The shareholder, Penn Capital Management, alleged the Cablevision board is breaching its fiduciary duty by not allowing potential bidders for the cable assets to participate in the process.
In the past, Time Warner Cable has made it clear it might make a play for Cablevision’s cable biz should the Dolan family ever put it up for sale.
Penn Capital’s lawsuit said the Dolans’ plan was designed to solve a bitter boardroom battle between Charles and James Dolan, as opposed to what is in the best interest of shareholders.
Charles Dolan is slated to run the private cable company, while James Dolan would head up Rainbow Media Holdings, the new public company.
Rainbow Media Holdings would house Rainbow’s stable of cable nets, which include AMC and IFC, as well as Cablevision’s sports and entertainment properties, including Madison Square Garden and Radio City Music Hall.
The Cablevision board has tapped Lehman Bros. and Morgan Stanley to advise on the proposed breakup.
Under the $7.9 billion deal, Cablevision stockholders would get $21 in cash for each share they own, plus shares in the new Rainbow Holdings, valued at $12.50 a share.
Cablevision said it had no comment on the lawsuit.

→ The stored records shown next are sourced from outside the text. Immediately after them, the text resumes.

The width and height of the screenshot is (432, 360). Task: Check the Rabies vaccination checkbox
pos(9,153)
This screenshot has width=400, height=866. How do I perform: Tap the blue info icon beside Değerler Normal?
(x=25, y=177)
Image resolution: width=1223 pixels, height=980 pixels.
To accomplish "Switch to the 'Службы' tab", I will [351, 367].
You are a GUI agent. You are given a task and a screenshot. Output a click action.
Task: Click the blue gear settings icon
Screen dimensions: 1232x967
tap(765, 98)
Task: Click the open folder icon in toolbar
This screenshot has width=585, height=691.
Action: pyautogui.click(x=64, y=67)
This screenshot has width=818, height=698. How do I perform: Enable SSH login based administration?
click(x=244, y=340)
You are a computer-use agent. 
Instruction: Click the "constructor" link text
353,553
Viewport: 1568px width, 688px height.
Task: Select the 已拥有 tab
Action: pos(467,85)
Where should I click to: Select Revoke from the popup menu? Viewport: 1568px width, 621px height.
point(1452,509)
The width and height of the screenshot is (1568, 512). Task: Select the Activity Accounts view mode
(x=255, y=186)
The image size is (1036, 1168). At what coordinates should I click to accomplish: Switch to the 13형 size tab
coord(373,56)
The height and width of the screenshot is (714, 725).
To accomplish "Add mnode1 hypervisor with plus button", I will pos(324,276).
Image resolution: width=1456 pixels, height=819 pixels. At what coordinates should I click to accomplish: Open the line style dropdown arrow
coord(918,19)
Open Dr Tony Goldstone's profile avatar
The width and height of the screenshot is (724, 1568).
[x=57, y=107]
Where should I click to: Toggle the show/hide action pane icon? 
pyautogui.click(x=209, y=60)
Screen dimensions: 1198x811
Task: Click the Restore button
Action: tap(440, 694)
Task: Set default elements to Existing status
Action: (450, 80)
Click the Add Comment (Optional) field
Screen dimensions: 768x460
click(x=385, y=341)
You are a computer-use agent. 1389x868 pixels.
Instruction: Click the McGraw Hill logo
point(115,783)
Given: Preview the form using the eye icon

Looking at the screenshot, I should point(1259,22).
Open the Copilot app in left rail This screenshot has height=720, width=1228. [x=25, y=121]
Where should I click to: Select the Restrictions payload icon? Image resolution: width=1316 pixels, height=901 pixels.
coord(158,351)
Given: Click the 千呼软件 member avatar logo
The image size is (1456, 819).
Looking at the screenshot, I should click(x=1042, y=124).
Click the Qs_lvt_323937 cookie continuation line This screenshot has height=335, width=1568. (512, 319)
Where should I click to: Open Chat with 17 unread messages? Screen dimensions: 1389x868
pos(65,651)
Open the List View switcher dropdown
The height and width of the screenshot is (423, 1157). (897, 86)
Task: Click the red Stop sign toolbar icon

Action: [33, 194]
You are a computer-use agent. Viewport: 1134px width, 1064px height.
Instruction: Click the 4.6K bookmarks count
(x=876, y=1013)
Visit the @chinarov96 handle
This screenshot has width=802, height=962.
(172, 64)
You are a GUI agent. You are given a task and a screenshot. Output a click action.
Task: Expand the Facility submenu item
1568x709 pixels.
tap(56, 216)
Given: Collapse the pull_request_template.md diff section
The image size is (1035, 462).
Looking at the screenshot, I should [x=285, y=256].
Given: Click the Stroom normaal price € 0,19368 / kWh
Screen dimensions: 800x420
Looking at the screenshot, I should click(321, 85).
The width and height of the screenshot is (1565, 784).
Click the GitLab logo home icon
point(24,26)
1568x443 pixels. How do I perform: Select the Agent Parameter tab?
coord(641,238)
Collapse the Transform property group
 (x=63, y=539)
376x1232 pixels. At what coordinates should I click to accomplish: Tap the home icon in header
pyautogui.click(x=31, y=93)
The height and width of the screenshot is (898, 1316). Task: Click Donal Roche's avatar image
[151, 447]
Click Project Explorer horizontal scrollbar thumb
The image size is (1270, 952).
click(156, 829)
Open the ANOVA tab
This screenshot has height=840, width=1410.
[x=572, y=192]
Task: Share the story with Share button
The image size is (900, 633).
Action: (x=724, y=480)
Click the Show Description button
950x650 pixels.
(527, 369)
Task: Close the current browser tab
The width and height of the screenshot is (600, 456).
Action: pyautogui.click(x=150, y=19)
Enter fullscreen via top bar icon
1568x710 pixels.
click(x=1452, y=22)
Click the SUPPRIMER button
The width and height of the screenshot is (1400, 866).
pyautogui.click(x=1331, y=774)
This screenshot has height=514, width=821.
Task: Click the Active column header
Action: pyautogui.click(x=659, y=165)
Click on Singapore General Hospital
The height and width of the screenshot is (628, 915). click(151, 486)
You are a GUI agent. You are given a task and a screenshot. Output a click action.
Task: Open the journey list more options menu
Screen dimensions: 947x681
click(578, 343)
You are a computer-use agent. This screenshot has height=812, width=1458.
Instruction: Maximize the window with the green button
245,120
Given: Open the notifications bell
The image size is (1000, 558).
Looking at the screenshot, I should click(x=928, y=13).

Penn Capital — which owns less than 0.05% of stock in Cablevision — also is asking the court to place recent bonuses awarded to Charles and James Dolan in a special trust.
Earlier this month, the Cablevision board said that both Dolans were each receiving a deferred bonus of $2.8 million from 2002, when the cabler was strapped for cash.
Cablevision shares dropped 1¢ in trading Tuesday to close at $30.80.